O_{c} = ⌊ \frac{W_{I} - F + 2 P}{S} + 1 ⌋,

(13)

where

W_{I}

represents the input size of the convolution operation.

F

is the size of the convolution filter.

S

is the stride size, and

P

is the padding size. The architecture of the CANet model is shown in Figure 9.

Three layers (a flatten layer, a fully connected layer, and a dropout layer) and a Softmax activation function are added to complete this CNN architecture.
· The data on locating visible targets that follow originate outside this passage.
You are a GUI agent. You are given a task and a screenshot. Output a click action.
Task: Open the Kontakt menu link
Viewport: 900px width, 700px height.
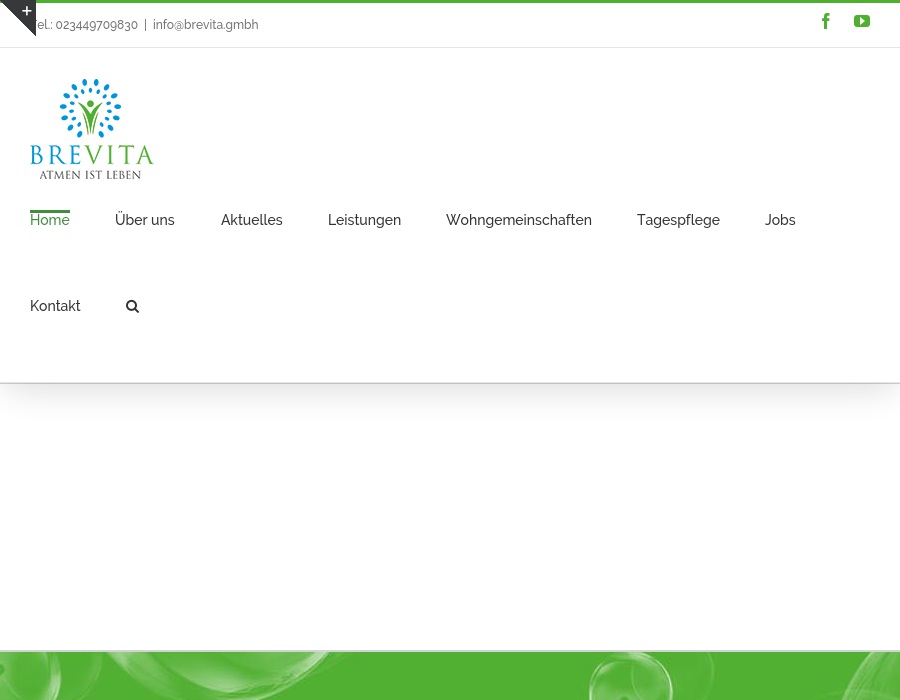55,306
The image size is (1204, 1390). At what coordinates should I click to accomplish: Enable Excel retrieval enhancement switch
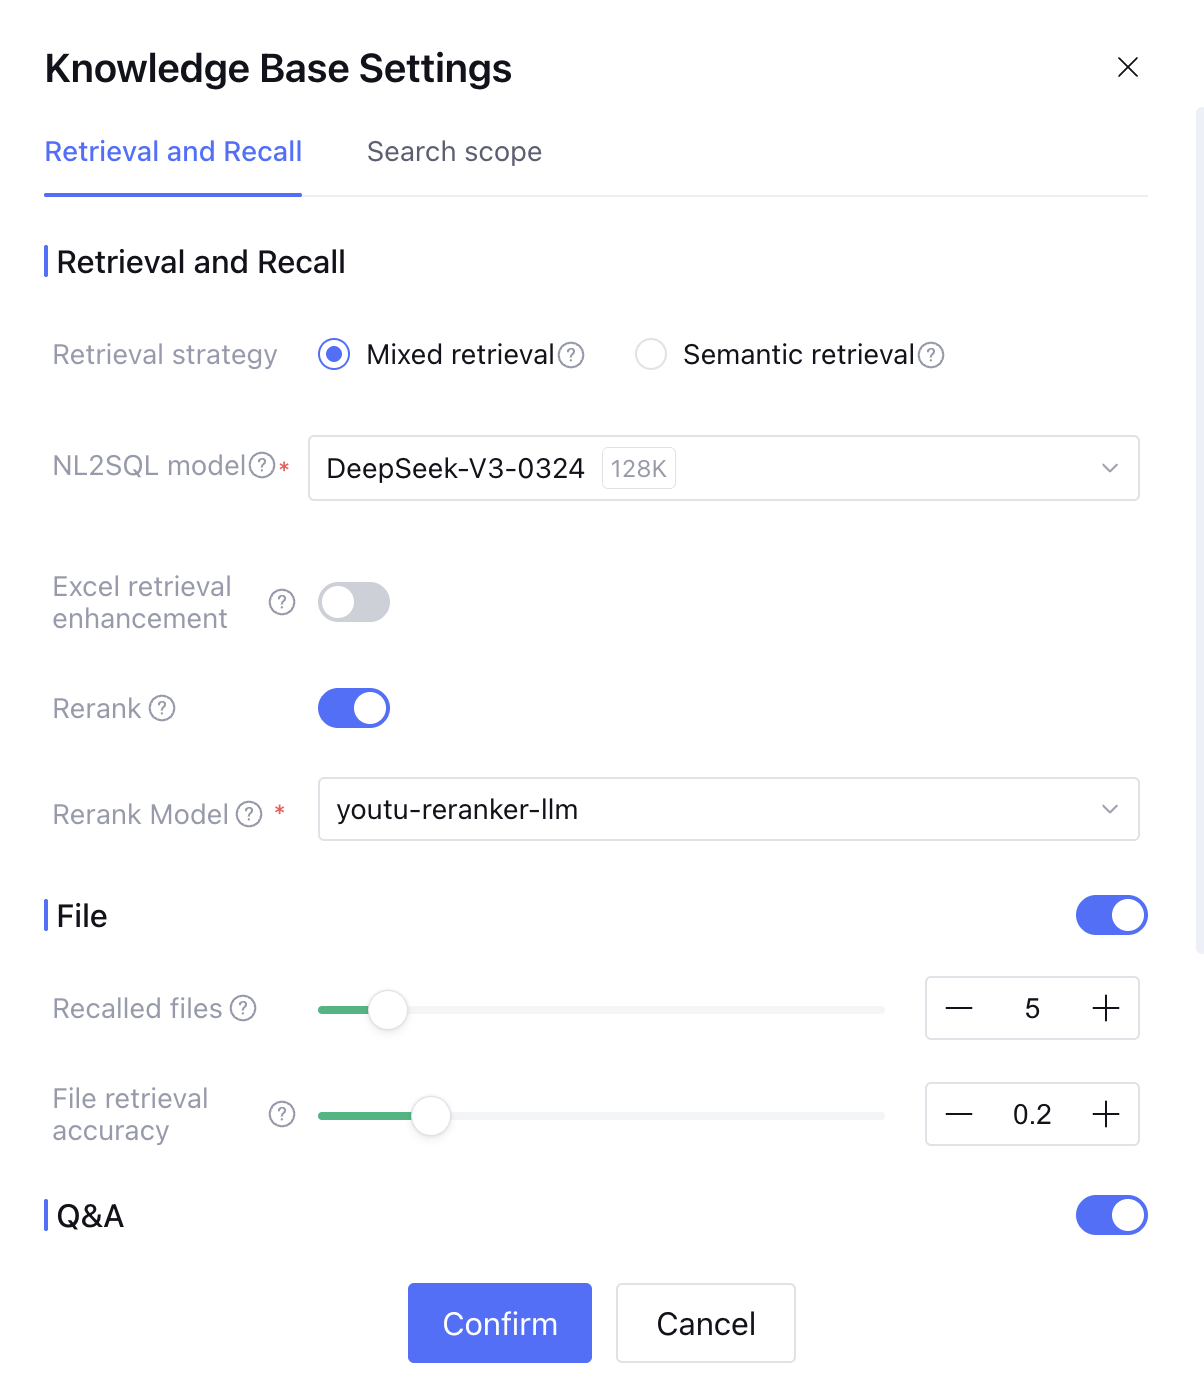coord(354,602)
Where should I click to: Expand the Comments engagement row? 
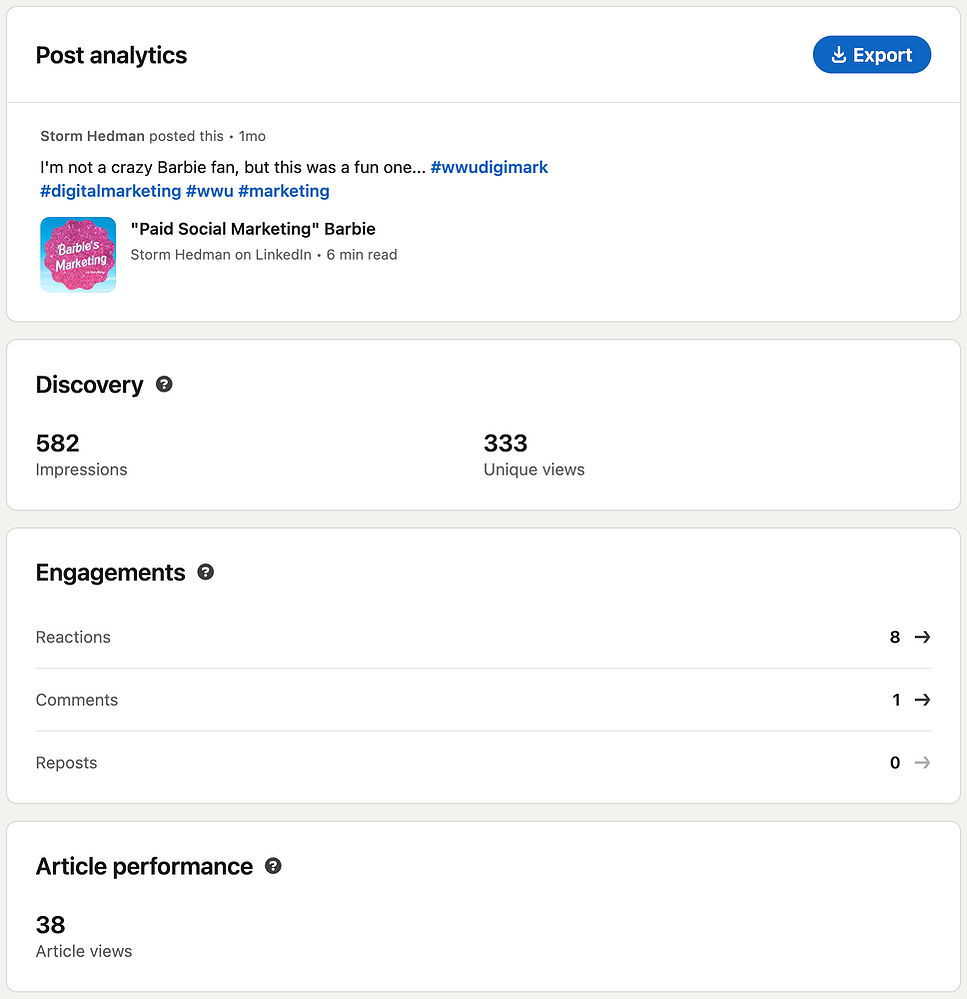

The model is trained and assessed in 50 epochs using the same COVID-19 dataset as the transfer learning models.

2.4. Localhost Web Application Development

2.4.1. Web Application Workflow

A web application is built based on the Flask framework, enabling users to upload their CT images easily and to obtain their COVID-19 results quickly. The architecture of the frontend and backend of COVID-19 recognition system is shown in Figure 10.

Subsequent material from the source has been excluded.